On Maryland report cards, ‘P’ is for perplexing
The report cards in Maryland’s biggest school system left parents puzzled. They showed a wide range of elementary school subjects, but the same grade popped up again and again: the perplexing letter “P,” for proficient.
It was too vague for many parents, almost inscrutable. One mother in suburban Montgomery County counted 80 of them on a fourth-quarter report card with a total of 84 grades. A father said his children stopped paying attention to grading reports altogether, so unvaried were the marks that filled them.
“The all-inclusive P,” said Cynthia Simonson, a Derwood parent and longtime PTA leader who advocated for change.
As a new school year begins, the Ps of yore are largely gone. The Montgomery system, outside Washington, D.C., has reverted to grades such as A, B and C for its second- to fifth-graders. Ps were purged for all but those in kindergarten and first grade.
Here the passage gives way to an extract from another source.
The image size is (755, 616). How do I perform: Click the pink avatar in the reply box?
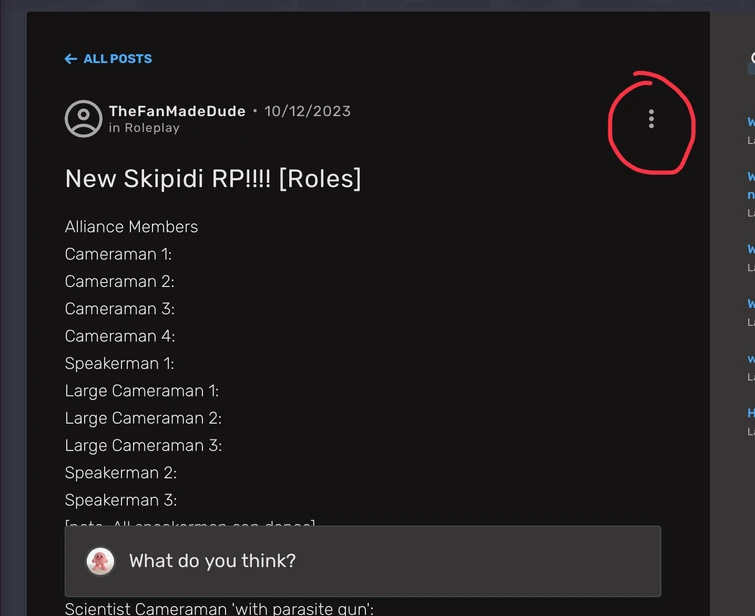tap(100, 561)
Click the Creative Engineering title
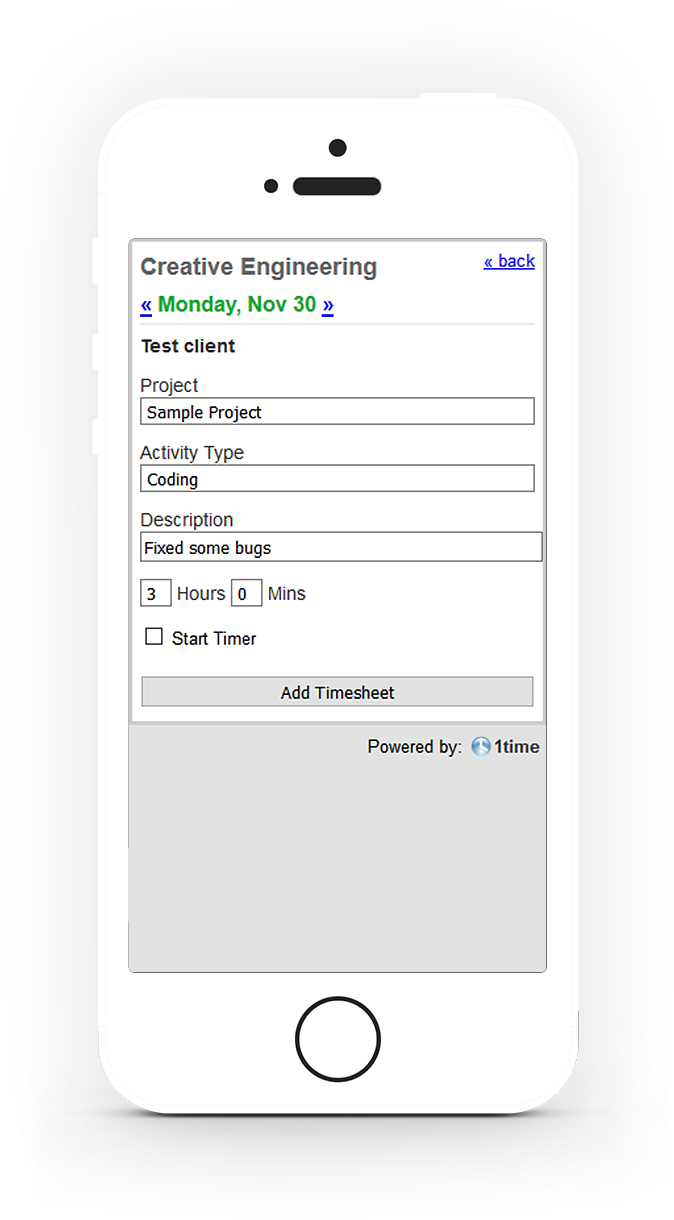 pyautogui.click(x=259, y=267)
School district officials say they decided on the change after a long tryout failed to resolve complaints and glitches with the grading system, which included four main marks: ES (exceptional), P (proficient), I (in progress) and N (not-yet-making progress).
The top grade of ES was not well understood or used consistently and some schools did not use it at all, said Niki Hazel, director of elementary curriculum and districtwide programs in Montgomery County.
Some parents joked that grades of ES were like unicorns: You heard they existed, but you never saw one. Some said they only saw them in P.E., art or music classes.
Some families said under the P system — rolled out in phases and first used districtwide through fifth grade in the 2013-14 school year — they did not know until middle school, when traditional grades were used, that their children were straight-A achievers or had been lagging all along.
Many said Ps appeared to mean anything from a low C through an A, so it was hard to spot student strengths, weaknesses and progress — and some kids lost motivation.